Navajo Tribal Councilmember Duane Tsiniginie is excited about the project.

"This is proof 638 status is successful and works," he said. "I will be going to Washington D.C. for the reauthorization of the status and will tell lawmakers that 638 is working. It is a lot of work but it is a dream come true."

Coconino County Supervisor Lena Fowler used to be on the TCRHCC board.

"This is a long time dream," she said. "This is a much needed service and many elders in Flagstaff say to me they want to go home, that is where they belong."

Plans for the center include a community center for group activities. TCRHCC will provide medical services.

Bonar hopes to find more funding to start construction on a facility in Tuba City and assist in other areas such as Tolani Lake and Bird Springs. Bonar and CEO Joseph Engelken are open to helping other tribes such as the Hopi Tribe in partnering with projects that may help them as well. They would like to see more communication. Curley also would like to see the Hopi Tribe have discussions with TCRHCC to help with projects in their own communities since Moenkopi Village is right across the highway from Tuba City.

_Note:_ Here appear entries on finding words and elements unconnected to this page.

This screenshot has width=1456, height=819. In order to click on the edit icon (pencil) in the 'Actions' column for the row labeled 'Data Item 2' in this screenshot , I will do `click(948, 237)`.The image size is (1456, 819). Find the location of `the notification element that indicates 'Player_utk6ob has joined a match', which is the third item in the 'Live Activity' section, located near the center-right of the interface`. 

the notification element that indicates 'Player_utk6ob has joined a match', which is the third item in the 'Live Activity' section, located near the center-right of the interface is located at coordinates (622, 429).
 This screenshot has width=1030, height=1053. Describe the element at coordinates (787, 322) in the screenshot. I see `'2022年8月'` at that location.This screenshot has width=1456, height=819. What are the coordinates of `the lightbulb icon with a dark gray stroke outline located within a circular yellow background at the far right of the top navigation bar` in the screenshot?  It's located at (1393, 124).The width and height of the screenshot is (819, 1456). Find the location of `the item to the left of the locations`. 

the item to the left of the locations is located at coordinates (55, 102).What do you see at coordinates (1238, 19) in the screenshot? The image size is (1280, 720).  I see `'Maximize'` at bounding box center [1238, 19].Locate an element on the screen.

Fowler is encouraged by the passion of the people to make this happen.

"In 2004 it was proposed. There has been community support from the start in the planning," Fowler said. "The community wanted to bring the old people home to utilize wisdom and knowledge and carry on the traditions of the Navajo people. This is an example of how we can do things for ourselves instead of relying on the government to make things happen."